Visualization and description of data
In geoscience, we often present graphs of data and ask students to describe the trend the data shows. Sometimes, as in the case of a linear plot, that information is easy for students to extract from a simple scatter plot. However, many plots in geoscience are far more complicated. They may have an exponential or logarithmic nature or there may be a significant amount of "noise" in the data that students have "filter out" to see the trends.

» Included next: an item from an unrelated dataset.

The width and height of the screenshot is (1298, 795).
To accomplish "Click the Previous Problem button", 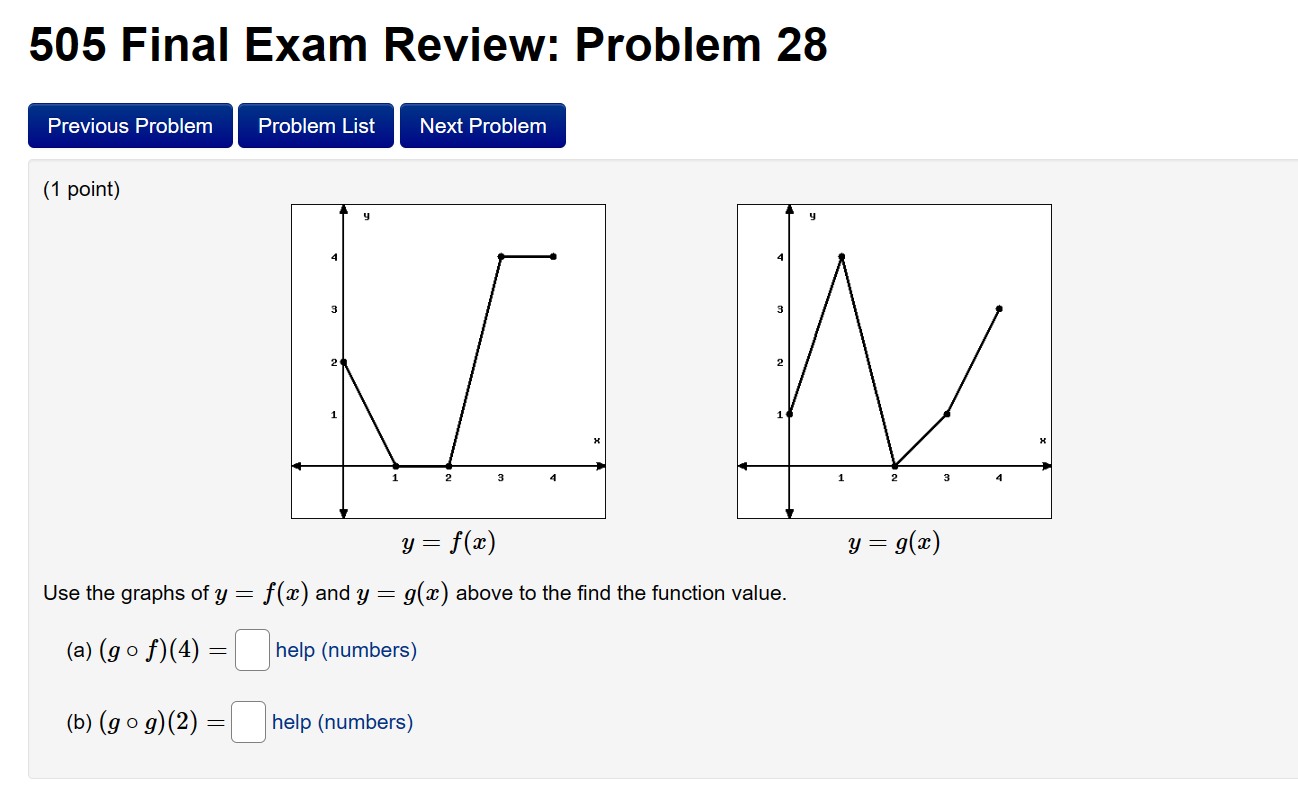I will 129,125.
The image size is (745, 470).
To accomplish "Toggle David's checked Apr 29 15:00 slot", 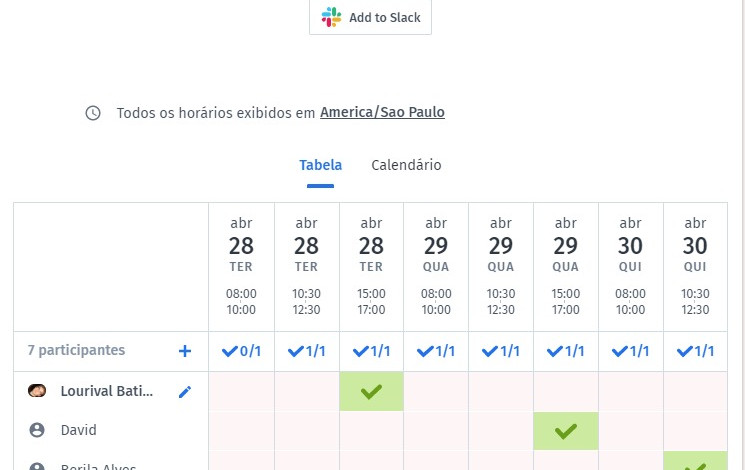I will tap(566, 431).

An example of data with "noise" is climate data - a topic of great interest to many students and faculty. The plot at the right shows data from the Vostok ice core. We can measure changes in CO2 in the atmosphere for thousands of years by looking at the composition of air caught in layer upon layer of ice. From that information and information from the composition of isotopic carbon, we can infer changes in temperature for a over 100 thousand years. Many geoscientists look at this plot and say, "Both temperature and CO2 decreased from the period 140 ka to 20 ka, and have rapidly and steadily increased in the last 20 ka." Students on the other hand could recognize the trend from 20ka to present but might have a difficult time recognizing the "trend" for 140-20 ka - they might say that the data is "all over the place" or "goes down and then up and then down for a little while and then up....".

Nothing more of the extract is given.